REVIEW: “Writing in the Age of Distraction” by Cory Doctorow

Review of Cory Doctorow, “Writing in the Age of Distraction”, in Tod McCoy and M. Huw Evans, eds., Pocket Workshop: Essays on Living as a Writer (Hydra House Clarion West Writers Workshop, 2021): 133-136 — Purchase here. Reviewed by Sara L. Uckelman. (Read the review of the anthology.)

You might expect this essay to contain trite suggestions such as to get off the internet and write, but Doctorow’s advice is more nuanced than this. (1) Yes, get off the internet and write — but don’t expect to be able to sustain that all day. Or even a few hours. Aim for 20 minutes instead. (This advice resonates with me, as I’ve found I’m much more likely to hit — and exceed — my daily goals if I make them really really small.) (2) Stop in the middle of things. (I don’t like this advice. If I know how to start a sentence, I probably know how to finish it. If I don’t finish it today, I’ll probably have forgotten how to finish it tomorrow.) (3) Research isn’t writing. (Oh, god, yes, yes, I know, I know, you don’t need to remind me — except, you DO.) (4) Learn to write whatever the day/time/setting/level of caffeine/etc. (Advice that most writer-parents have probably already internalized. If you wait for things to be perfect, you’ll be waiting forever.) (5) “Kill off your wordprocessers” (p. 135), i.e., turn off all the “helpful” suggestions. (I’d never thought about this before, but all the auto-format, auto-spellcheck, auto-this, auto-that that wordprocessers have is one reason why I do almost all my first-draft composition either in long-hand or composing LaTeX using vim. There’s zero automation.
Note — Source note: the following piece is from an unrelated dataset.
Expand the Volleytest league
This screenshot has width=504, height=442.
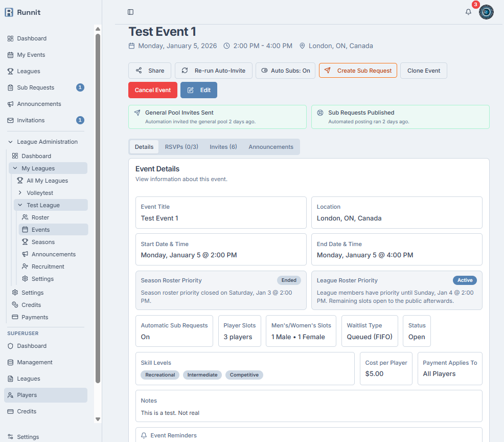20,193
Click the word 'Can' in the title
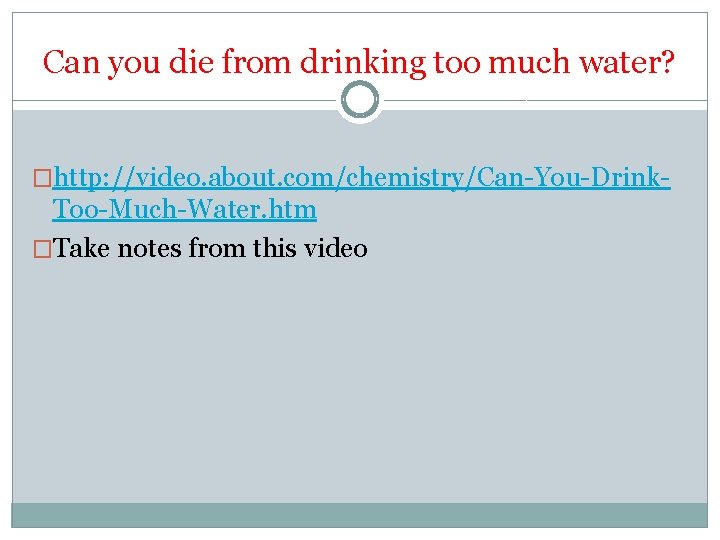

And Doctorow is right about the powerful search-and-replace functions in things like vim!) (6) Turn off realtime social media. (This is advice I can basically never follow, though at least I tend to work on a laptop with a small enough monitor that if I’m deep in composition mode, I don’t see the twitter notifications, FB alerts, slack mentions, etc. because they’re hidden underneath another window!)

Seriously good advice, and all the better for being — for the most part — easy to follow.